## [Your assignment]
Lines below that hold the word "computer" must be copied in full.

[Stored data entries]

-*-*-

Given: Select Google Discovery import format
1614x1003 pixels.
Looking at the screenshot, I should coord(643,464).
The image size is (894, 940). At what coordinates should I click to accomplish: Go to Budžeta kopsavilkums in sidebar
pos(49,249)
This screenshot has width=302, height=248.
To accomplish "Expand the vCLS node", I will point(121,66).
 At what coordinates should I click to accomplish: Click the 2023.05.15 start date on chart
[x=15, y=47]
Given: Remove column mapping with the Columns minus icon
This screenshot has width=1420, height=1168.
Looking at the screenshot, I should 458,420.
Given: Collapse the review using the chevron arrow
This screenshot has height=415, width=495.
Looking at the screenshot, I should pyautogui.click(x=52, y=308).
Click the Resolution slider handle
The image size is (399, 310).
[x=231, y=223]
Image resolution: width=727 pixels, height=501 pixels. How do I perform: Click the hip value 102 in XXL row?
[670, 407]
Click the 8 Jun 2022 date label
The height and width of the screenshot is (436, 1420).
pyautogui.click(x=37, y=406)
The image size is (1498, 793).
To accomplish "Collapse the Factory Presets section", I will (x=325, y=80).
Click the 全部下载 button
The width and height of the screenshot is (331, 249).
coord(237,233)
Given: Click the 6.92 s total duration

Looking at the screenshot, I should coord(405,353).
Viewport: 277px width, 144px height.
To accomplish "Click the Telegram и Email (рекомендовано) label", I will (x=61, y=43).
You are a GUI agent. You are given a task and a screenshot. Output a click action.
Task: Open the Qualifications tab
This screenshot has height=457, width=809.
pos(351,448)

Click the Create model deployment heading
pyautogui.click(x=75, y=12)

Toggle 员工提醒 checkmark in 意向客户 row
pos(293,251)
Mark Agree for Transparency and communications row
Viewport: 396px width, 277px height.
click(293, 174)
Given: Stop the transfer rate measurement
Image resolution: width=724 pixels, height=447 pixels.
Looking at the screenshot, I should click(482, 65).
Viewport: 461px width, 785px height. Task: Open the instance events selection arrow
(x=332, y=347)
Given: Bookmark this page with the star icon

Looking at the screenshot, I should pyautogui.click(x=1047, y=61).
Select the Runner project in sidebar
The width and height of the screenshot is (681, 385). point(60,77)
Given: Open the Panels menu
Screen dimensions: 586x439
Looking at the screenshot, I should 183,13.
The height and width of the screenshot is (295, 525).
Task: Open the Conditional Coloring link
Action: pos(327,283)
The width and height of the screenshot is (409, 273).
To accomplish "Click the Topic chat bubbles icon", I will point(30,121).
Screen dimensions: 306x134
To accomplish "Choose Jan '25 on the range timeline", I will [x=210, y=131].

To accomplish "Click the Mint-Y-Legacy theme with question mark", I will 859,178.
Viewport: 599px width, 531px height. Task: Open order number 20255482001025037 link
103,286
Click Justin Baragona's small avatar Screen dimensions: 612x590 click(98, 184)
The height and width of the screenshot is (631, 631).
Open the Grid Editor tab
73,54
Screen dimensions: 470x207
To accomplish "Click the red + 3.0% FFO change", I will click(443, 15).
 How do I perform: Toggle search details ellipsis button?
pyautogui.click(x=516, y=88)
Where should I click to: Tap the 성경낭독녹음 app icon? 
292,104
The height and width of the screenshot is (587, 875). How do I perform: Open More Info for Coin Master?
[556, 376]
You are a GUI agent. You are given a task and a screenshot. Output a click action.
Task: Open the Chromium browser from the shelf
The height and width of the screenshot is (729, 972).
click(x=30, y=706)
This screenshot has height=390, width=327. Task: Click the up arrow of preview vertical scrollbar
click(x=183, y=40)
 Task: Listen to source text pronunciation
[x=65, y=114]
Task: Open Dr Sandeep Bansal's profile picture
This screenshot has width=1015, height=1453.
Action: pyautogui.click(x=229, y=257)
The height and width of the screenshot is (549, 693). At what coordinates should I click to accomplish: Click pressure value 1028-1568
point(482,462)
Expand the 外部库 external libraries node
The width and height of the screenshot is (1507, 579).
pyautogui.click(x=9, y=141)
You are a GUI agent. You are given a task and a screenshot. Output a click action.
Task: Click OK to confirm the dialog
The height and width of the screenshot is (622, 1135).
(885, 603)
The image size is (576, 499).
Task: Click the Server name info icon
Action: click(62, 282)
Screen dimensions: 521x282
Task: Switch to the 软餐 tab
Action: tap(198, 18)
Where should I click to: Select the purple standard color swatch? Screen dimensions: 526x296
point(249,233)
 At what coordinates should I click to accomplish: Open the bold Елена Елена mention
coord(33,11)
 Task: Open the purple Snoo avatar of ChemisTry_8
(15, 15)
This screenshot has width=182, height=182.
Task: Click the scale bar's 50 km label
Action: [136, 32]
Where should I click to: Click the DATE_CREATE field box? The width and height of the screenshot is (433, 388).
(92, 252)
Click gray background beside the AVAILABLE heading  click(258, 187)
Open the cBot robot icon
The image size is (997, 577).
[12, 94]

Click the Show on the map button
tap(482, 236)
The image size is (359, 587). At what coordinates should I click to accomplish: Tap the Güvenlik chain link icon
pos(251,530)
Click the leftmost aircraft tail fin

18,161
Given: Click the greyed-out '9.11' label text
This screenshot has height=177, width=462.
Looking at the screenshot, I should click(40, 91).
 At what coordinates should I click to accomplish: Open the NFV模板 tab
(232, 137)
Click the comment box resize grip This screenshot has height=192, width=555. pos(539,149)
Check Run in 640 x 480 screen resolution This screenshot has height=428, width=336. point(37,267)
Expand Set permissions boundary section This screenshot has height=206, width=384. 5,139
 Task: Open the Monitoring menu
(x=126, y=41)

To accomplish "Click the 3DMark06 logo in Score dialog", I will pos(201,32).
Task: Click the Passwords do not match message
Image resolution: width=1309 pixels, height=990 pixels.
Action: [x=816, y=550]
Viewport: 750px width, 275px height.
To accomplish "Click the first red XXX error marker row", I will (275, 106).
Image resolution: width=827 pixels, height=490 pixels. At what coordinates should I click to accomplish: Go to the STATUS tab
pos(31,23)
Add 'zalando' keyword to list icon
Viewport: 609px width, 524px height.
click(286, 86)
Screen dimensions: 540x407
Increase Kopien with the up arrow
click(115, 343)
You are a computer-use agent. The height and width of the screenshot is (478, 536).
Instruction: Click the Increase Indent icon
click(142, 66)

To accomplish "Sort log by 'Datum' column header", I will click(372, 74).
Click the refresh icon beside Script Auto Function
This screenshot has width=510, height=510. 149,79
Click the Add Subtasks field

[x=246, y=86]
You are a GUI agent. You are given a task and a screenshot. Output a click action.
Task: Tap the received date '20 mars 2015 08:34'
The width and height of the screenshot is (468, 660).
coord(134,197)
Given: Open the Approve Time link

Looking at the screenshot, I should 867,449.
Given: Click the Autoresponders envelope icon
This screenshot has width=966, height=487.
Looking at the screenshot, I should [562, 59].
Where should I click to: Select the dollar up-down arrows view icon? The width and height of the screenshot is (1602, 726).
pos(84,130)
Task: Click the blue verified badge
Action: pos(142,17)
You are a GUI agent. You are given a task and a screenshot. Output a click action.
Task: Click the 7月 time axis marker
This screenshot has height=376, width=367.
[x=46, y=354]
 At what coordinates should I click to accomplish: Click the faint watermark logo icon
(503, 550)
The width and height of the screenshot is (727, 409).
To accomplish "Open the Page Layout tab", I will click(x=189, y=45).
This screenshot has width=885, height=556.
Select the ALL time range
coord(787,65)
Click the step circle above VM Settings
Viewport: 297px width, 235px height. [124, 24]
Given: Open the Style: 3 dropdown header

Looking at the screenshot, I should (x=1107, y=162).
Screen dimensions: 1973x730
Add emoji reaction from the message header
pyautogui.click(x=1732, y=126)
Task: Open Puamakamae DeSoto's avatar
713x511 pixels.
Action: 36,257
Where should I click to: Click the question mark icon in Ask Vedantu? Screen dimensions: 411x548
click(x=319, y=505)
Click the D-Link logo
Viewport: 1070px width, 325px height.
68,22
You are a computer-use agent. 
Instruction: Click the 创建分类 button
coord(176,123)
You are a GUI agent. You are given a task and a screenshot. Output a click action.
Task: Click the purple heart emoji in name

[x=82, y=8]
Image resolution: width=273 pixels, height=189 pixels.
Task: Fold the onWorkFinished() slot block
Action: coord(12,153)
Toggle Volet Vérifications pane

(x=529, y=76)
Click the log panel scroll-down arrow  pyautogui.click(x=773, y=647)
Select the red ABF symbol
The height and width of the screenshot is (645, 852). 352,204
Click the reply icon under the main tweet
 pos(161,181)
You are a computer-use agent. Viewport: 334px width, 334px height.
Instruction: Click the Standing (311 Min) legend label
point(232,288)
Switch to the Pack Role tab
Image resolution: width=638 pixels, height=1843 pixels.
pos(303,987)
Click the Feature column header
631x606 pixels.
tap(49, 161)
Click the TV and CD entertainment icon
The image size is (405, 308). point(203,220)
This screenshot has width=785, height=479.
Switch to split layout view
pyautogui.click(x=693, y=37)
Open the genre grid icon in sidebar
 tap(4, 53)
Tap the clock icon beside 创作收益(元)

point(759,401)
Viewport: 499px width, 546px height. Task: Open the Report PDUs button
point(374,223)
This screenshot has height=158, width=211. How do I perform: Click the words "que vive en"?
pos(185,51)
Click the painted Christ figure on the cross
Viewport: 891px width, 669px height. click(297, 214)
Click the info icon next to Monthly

-*-*-

## [Expected answer]
You are a computer-use agent. The height and width of the screenshot is (478, 536).
You are a computer-use agent. 
You are a computer-use agent. Viewport: 334px width, 334px height.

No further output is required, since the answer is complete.